Transcendentalism vs Second Great Awakening

Easy to mix up because both are early 1800s movements that emphasized individual moral power and fed antebellum reform. The difference is the source of truth. The Second Great Awakening was a Protestant religious revival where salvation and perfection came through God and conversion. Transcendentalism was secular and philosophical, locating truth in individual intuition and nature rather than scripture or revival meetings. If the source mentions camp meetings, preachers, or conversion, it's the Awakening; if it celebrates nature, self-reliance, or nonconformity, it's transcendentalism.

Key things to remember about Transcendentalism

  • Transcendentalism was an 1830s-1840s American movement, led by Emerson and Thoreau, that held that truth comes from individual intuition and nature rather than institutions or tradition.

  • It blended European Romantic ideas about human perfectibility with American individualism, making it key evidence for the new national culture in APUSH 4.9.A.

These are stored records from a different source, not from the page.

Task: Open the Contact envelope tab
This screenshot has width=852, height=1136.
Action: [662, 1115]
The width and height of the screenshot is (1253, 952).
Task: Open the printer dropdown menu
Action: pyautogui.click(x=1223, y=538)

  • Transcendentalist belief in inner moral truth and human goodness fueled antebellum reform movements, including abolitionism and utopian communities (APUSH 4.11.A).

  • Don't confuse it with the Second Great Awakening; the Awakening was a religious revival, while transcendentalism was a secular philosophy, even though both pushed reform.

  • Thoreau's "Civil Disobedience" argued individuals should refuse to obey unjust laws, an idea that later shaped Gandhi and the civil rights movement.

  • On the exam, expect Emerson or Thoreau excerpts in MCQs and use transcendentalism as cultural evidence in national identity DBQs like the 2022 prompt on 1800-1855.

Frequently asked questions about Transcendentalism

What is transcendentalism in APUSH?

Transcendentalism was an early 19th-century philosophical and literary movement, led by Ralph Waldo Emerson and Henry David Thoreau, that emphasized individual intuition, the goodness of people, and connection to nature. In APUSH it's evidence for the new national culture and the reform movements of Period 4 (1800-1848).

Was transcendentalism a religious movement?

No, not in the way the Second Great Awakening was. Transcendentalism was a secular philosophy that found spiritual truth in nature and individual intuition rather than in churches, scripture, or revival meetings, though many transcendentalists came out of New England's Unitarian tradition.

How is transcendentalism different from the Second Great Awakening?

The Second Great Awakening was an evangelical Protestant revival centered on conversion and salvation, while transcendentalism was a secular philosophy centered on intuition and nature. Both promoted human perfectibility and fueled antebellum reform, which is why APUSH questions often test whether you can tell them apart.

How did transcendentalism influence reform movements?

Its core claim that every individual carries moral truth made slavery and other injustices look intolerable, energizing abolitionism and utopian experiments. Thoreau's "Civil Disobedience" (written after he was jailed for refusing taxes that supported slavery and the Mexican-American War) argued people should disobey unjust laws.

Is transcendentalism on the AP US History exam?

Yes. It appears in Topics 4.9 and 4.11 of the CED, MCQs regularly use Emerson and Thoreau excerpts, and it works as evidence on identity-focused DBQs like the 2022 prompt on American national identity from 1800 to 1855.